Shen Siyang frowned as he listened. Seeing Sang Xiaoshi trail off, he prompted, “And the ending?”
Sang Xiaoshi pressed his slightly dry lips together. “Later, the little boy washed, washed his entire body clean, and went back, went back to ask again. It was still no. He could only stand, stand outside the glass candy jar watching, until he grew up and, and could never go in again.”
“Where did you hear that story?” Shen Siyang asked.
Sang Xiaoshi looked at him. “Read it in, in a book.”
Shen Siyang tapped the palm-leaf fan lightly against the bed. “You definitely bought a pirated book. Piracy misleads people; the ending I read was completely different.”
Sang Xiaoshi froze. “Wh-what?”
Seeing him look so dazed, Shen Siyang couldn’t help but laugh. “The ending I read goes like this: later, a righteous knight came to the town. He discovered that the candy inside the glass jars the town kids lived in would rot your teeth out if you ate it. So, he conjured up a brand-new glass candy jar filled entirely with teeth-friendly sweets just for the wandering little boy to live in alone. Along the way, he taught the little boy a taunt skill—’I really envy you guys living in a public dormitory. Unlike me, I can only live in a spacious, detached villa’—”
Sang Xiaoshi listened, utterly struck with wonder. “It can, it can turn out like that?”
Shen Siyang grinned. “Of course it can. That’s the official ending; every kid who reads it says it’s great.”

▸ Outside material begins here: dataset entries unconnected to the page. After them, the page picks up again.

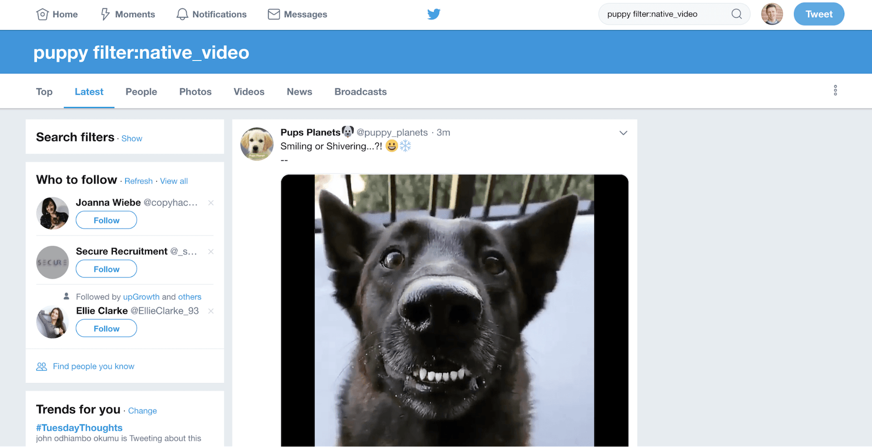872x447 pixels.
Task: Open the profile avatar menu
Action: [x=772, y=14]
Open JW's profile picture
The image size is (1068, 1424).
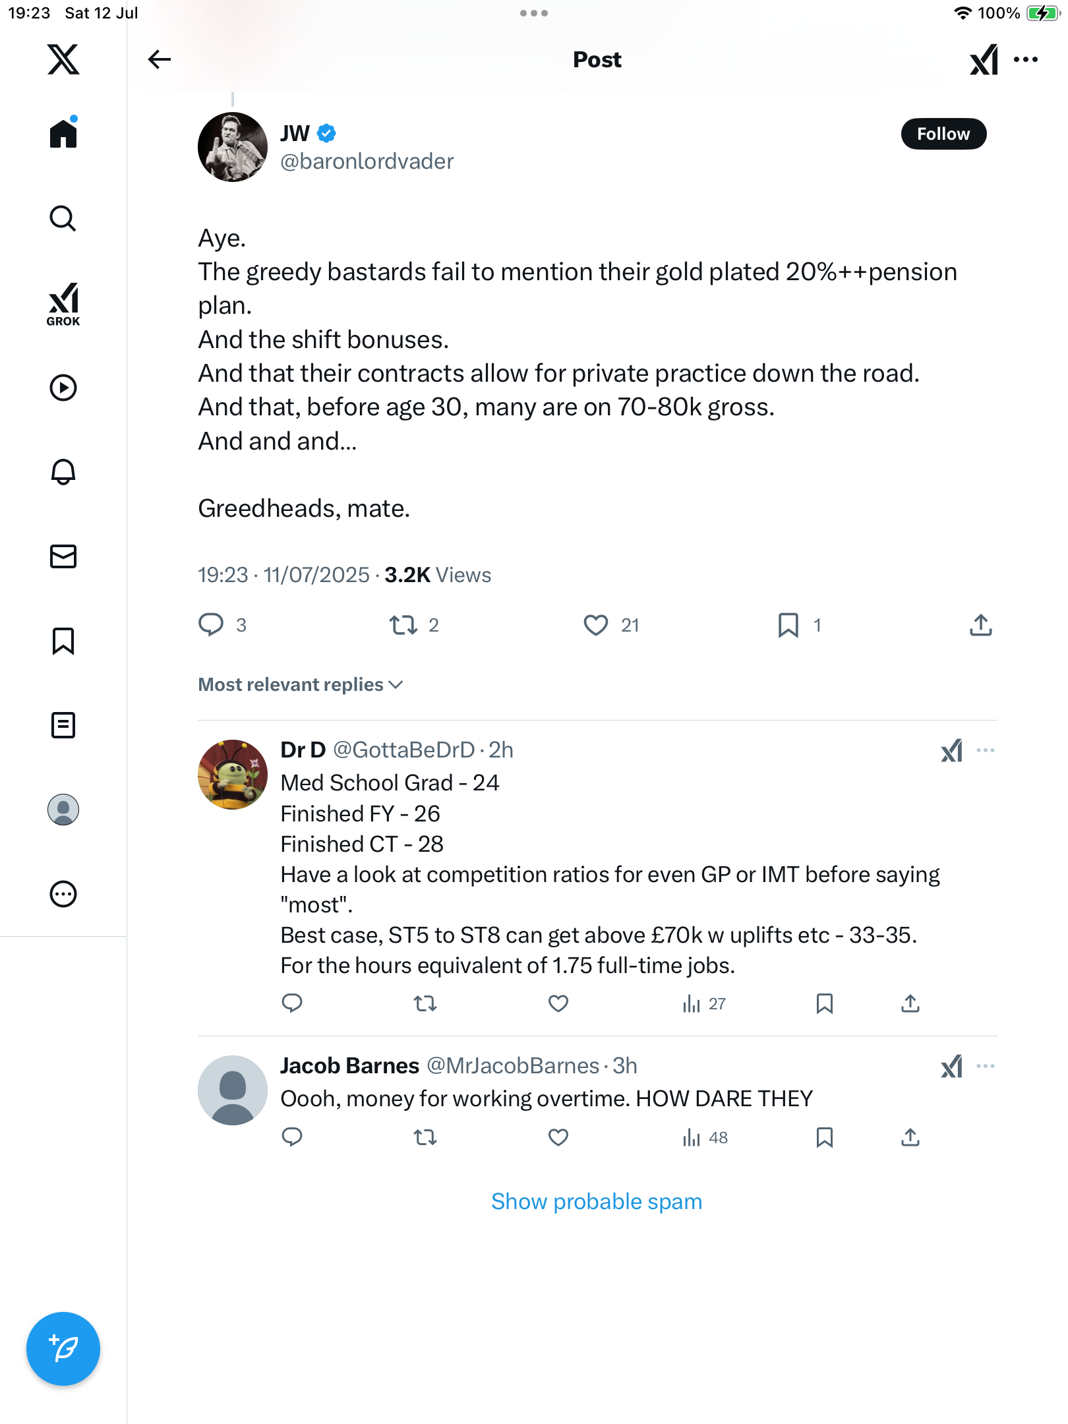click(x=233, y=147)

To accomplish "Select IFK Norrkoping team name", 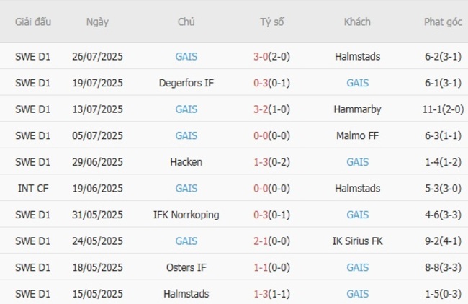I will tap(186, 215).
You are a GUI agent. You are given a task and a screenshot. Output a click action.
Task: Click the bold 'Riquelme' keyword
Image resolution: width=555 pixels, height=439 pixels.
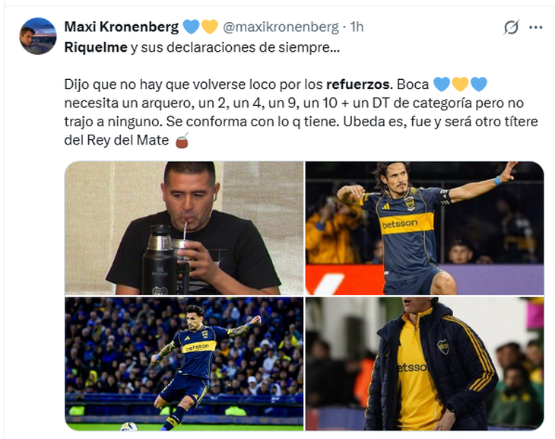96,47
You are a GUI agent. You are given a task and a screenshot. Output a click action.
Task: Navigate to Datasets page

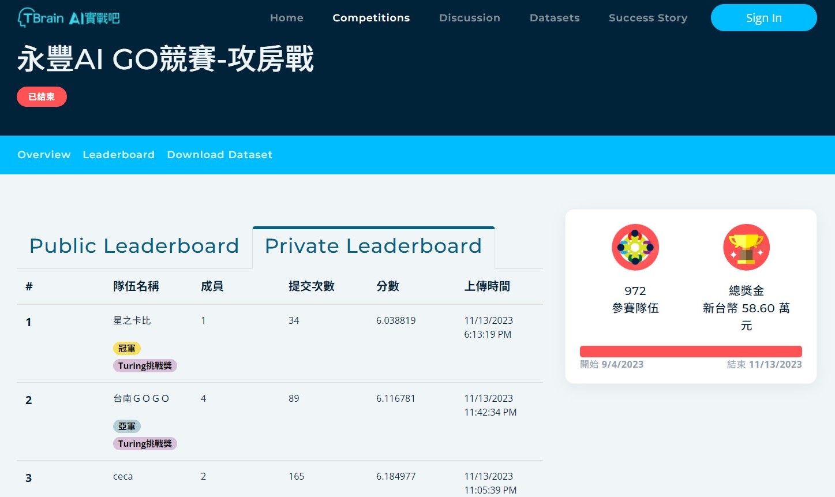click(554, 18)
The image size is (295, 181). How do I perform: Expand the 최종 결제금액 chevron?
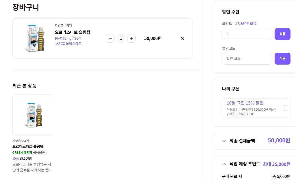224,141
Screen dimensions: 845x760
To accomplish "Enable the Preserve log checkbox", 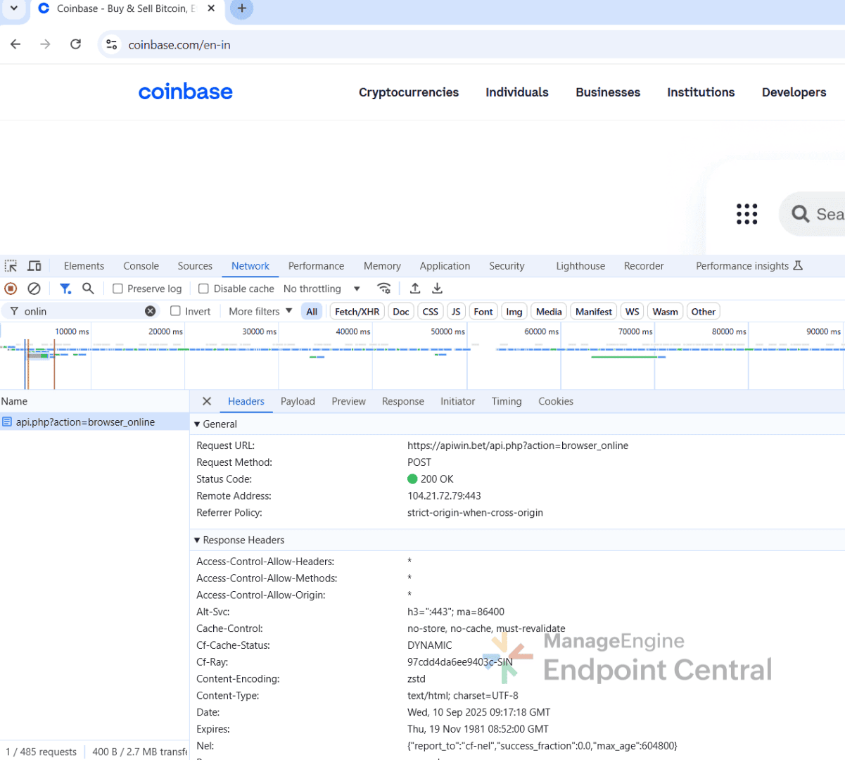I will (x=118, y=289).
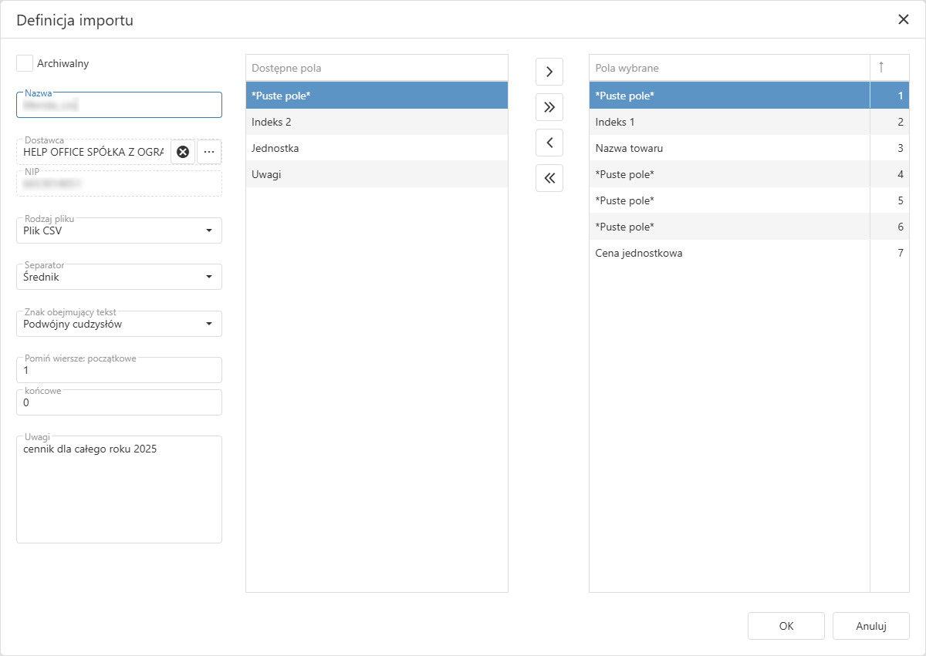The image size is (926, 656).
Task: Open supplier browse dialog with ellipsis button
Action: 209,152
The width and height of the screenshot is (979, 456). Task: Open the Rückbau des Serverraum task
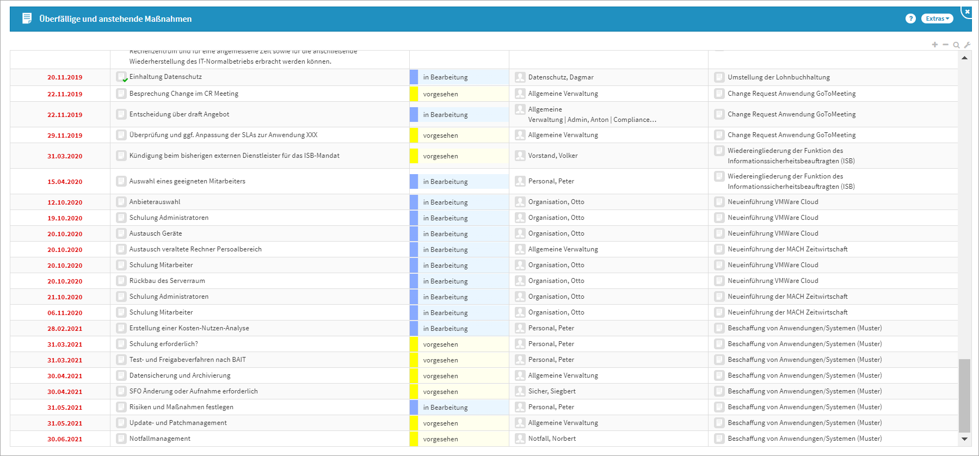(x=167, y=281)
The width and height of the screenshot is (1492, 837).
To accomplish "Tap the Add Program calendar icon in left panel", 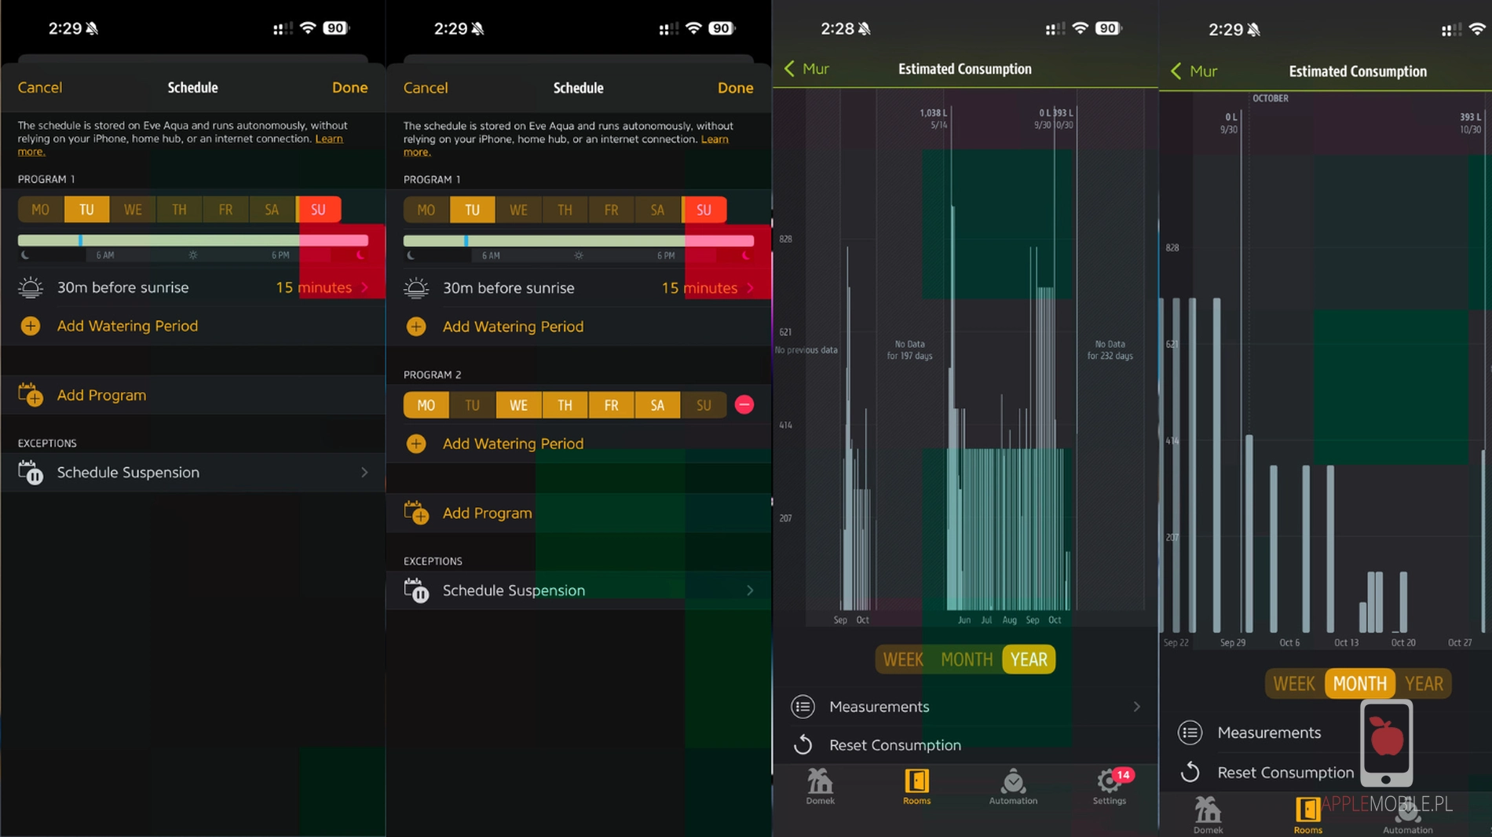I will [x=31, y=395].
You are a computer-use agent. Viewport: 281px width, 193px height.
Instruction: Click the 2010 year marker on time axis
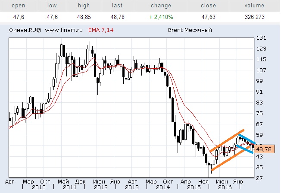38,188
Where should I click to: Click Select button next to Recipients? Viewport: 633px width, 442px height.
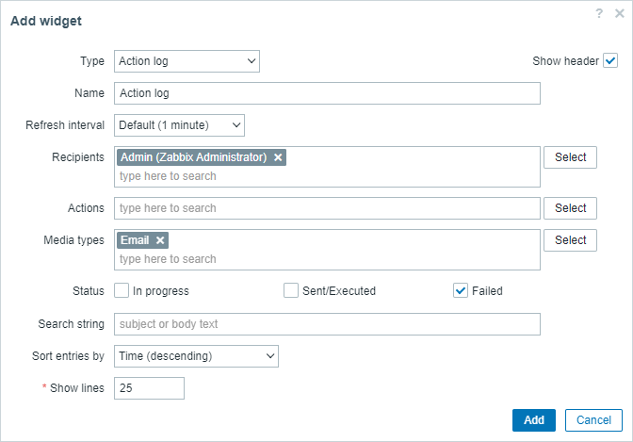(x=570, y=157)
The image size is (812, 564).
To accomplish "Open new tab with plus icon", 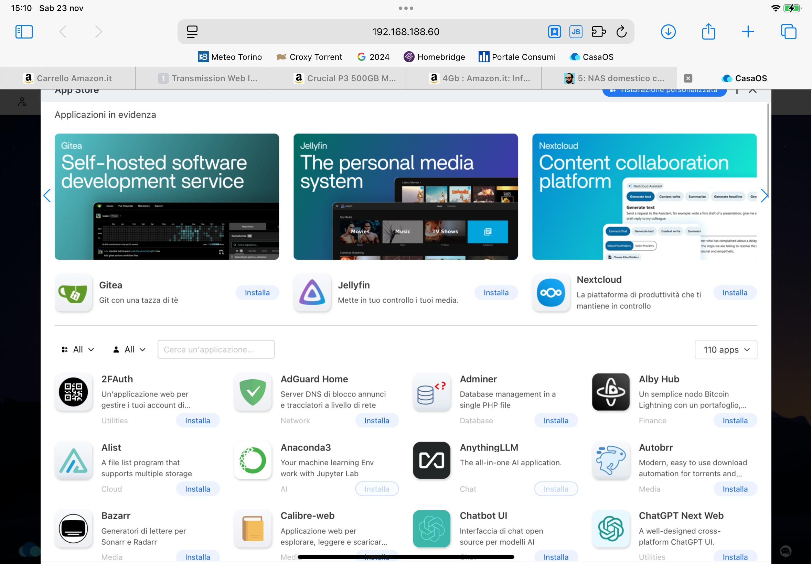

A slow smile curved Sang Xiaoshi’s eyes. He reached a hand out from under the blanket and gave a thumbs-up. “I, I think it’s great too.”
Shen Siyang couldn’t stop smiling, using the palm-leaf fan to gently pat Sang Xiaoshi’s head. “Then is it time to sleep, little kid?”
Sang Xiaoshi gazed at Shen Siyang quietly. After a long moment, he nodded and slowly closed his eyes.
A bit more light filtered through the window. Watching the boy close his eyes, Shen Siyang finally began to feel the weight of exhaustion creeping in.
Just as he was preparing to sleep himself, Sang Xiaoshi’s hand, which had been resting outside the blanket, suddenly shifted slightly toward him, hooking its pinky finger around the pinky of the hand Shen Siyang had resting on the bed.
Sang Xiaoshi’s soft, muffled voice drifted over: “Brother Siyang, don’t do, do dangerous t-things.”
Caught completely off guard, Shen Siyang froze for a good while. Once he processed the words, a slow smile spread across his face. “Have you ever heard a certain saying?”
Sang Xiaoshi opened his eyes, looking at him with confusion. “W-What?”
“As long as I move fast enough, danger can’t catch up to me,” Shen Siyang said, narrowing his eyes with mock mystique. “Knights fly to get around, let alone a limited-edition knight.”
Sang Xiaoshi was thoroughly bluffed, looking entirely awestruck. “S-so amazing.”
“Of course it’s amazing.” Shen Siyang raised a hand to ruffle Sang Xiaoshi’s hair. “Go to sleep. Staying up late causes hair loss, and over the next ten years, baldness is going to be humanity’s number one anxiety. To reject baldness, we have to start from a young age.”
Sang Xiaoshi nodded in vague comprehension, obediently closing his eyes again.
Only, his hand holding Shen Siyang’s pinky finger never let go.